Di quali nozze si tratta? Chi è lo sposo a cui siamo chiamati ad andare incontro? La parabola ci permette di avvicinarci al mistero di Dio, espresso con l’immagine delle nozze. Si tratta delle nozze di Cristo: Egli è lo Sposo. È Sposo anzitutto in quanto Verbo incarnato: il Figlio di Dio ha sposato l’umanità, la nostra natura umana, facendosi uomo nel seno della Vergine Maria per opera dello Spirito Santo.
In virtù di queste prime nozze Cristo, Dio-Uomo, sposa tutti gli uomini: poiché per tutti si è fatto Uomo, per redimere e salvare tutti. Cristo è l’Agnello di Dio che toglie i peccati del mondo. La sua Sposa è la Chiesa, che egli ha istituito, perché cooperi con lui nell’opera della salvezza. È in essa che nascono e maturano i figli dell’adozione divina, chiamati a partecipare alla vita di Dio a somiglianza dell’eterno e unigenito Figlio.
6. Carissimi fratelli e sorelle, l’odierna liturgia ci ricorda che tutta la nostra vita è vigile preparazione all’incontro con lo Sposo. “Vegliate e state pronti”!
Qui dobbiamo scendere nell’intimo di ogni uomo. Il Salvatore ce ne mostra la via. In che consiste questo “vegliate” evangelico, in che consiste la disponibilità delle vergini sagge, di cui parla la parabola, se non appunto in ciò che il Salmo proclama? “O Dio, tu sei il mio Dio, all’aurora ti cerco, di te ha sete l’anima mia, a te anela la mia carne, come terra deserta, arida, senz’acqua” (Sal 62, 2).
La sensibilità verso Dio; la consapevolezza che egli è presente nel mondo, in questa città, in ciascuno di noi. “In lui infatti viviamo, ci muoviamo ed esistiamo” (At 17, 28). Da lui siamo usciti venendo alla luce. E la nostra vita è una via che non può condurre in nessun altro luogo se non a lui.
Siamo consapevoli che questa è la via della nostra vita? Ci siamo forse persi per luoghi scoscesi? O forse cominciamo ora a uscire da questa strada maestra? Siamo, forse, simili a quelle vergini della parabola che si assopirono e dormirono? Esse continuano a dormire e non avvertono la venuta dello sposo. Non c’è il rischio che nemmeno la potente scossa della sua morte e della sua risurrezione possa svegliarle?

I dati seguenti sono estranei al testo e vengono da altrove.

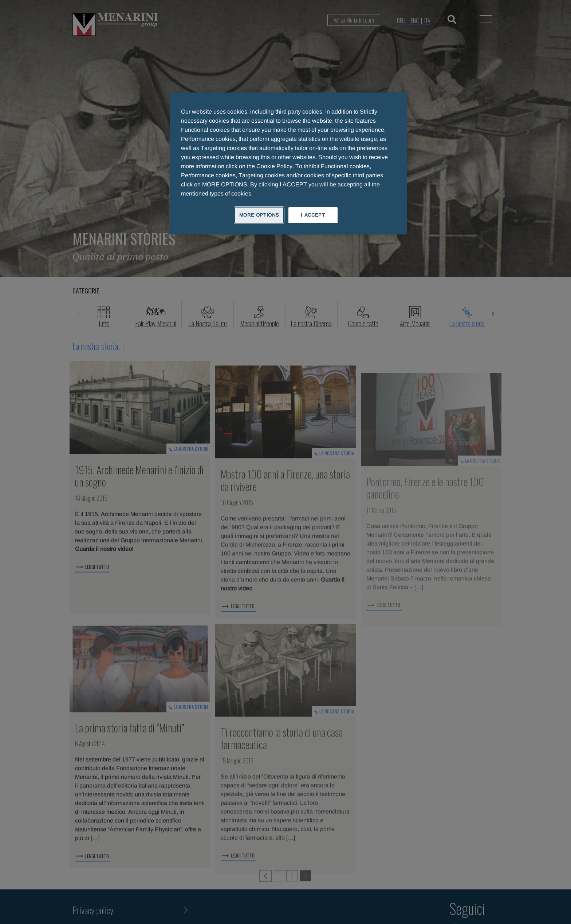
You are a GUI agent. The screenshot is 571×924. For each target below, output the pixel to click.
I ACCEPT (313, 215)
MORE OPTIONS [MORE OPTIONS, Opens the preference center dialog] (259, 215)
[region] (288, 163)
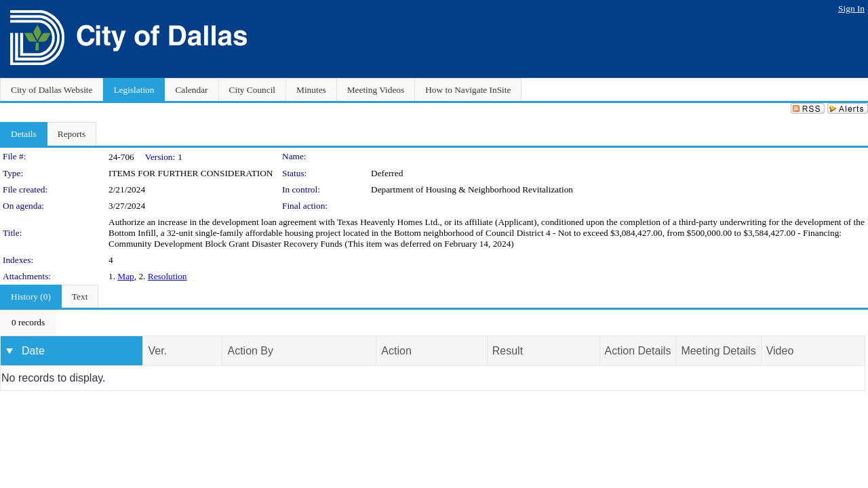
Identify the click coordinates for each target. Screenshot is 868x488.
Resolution (167, 276)
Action (396, 350)
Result (507, 350)
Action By (250, 350)
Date (33, 350)
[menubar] (28, 323)
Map (125, 276)
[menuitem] (28, 323)
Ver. (157, 350)
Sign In (851, 8)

Sì. Ammiriamo pure le opere del genio umano, ma i nostri occhi siano ben aperti per riconoscere le opere della divina Sapienza. Le nostre orecchie siano ben aperte per ascoltare la voce dello Sposo. Non lasciamo spegnere le nostre lampade, offuscate da una colluvie di informazioni che conducono verso il nulla. Esse non ci aprono le prospettive divine, anzi ci impediscono di percepire la voce dello Sposo e non ci fanno ascoltare la Chiesa che grida: “Andategli incontro!”.
7. Non possiamo restare nell’ignoranza. Non possiamo nemmeno restare nell’ignoranza circa quelli che muoiono (cf. 1 Ts 4, 13) . . . circa quelli che sono morti nelle vostre famiglie, nelle vostre parrocchie, nella vostra città. Novembre è il mese nel quale si ricordano i morti! Non possiamo restare nell’ignoranza. Non basta un’afflizione senza speranza.
L’umanità sembra oggi sottovalutare il significato della morte. Quando si svaluta il senso della morte, quando si svaluta anche quello della vita umana sin dal primo momento del concepimento, l’uomo cade in un sonno pericoloso. Cerca di assopirsi per non affrontare le responsabilità che gli derivano dalla grandezza della sua vocazione e dalla dignità conferitagli da Dio. Cerca di non percepire la voce dello Sposo! Novembre è il mese dei morti che vivono in Dio.
“Noi crediamo infatti che Gesù è morto e risorto; così anche quelli che sono morti, Dio li radunerà per mezzo di Gesù insieme con lui” (1 Ts 4, 14). Vegliate! Ricordate che viviamo immersi nella Comunione dei santi. Manteniamoci quindi pronti - come le vergini sagge della parabola - ad entrare insieme con Cristo alle nozze del regno di Dio.
La voce della Chiesa ripete: “Ecco lo Sposo, andategli incontro!”. Vegliate, pertanto, e state pronti. Amen!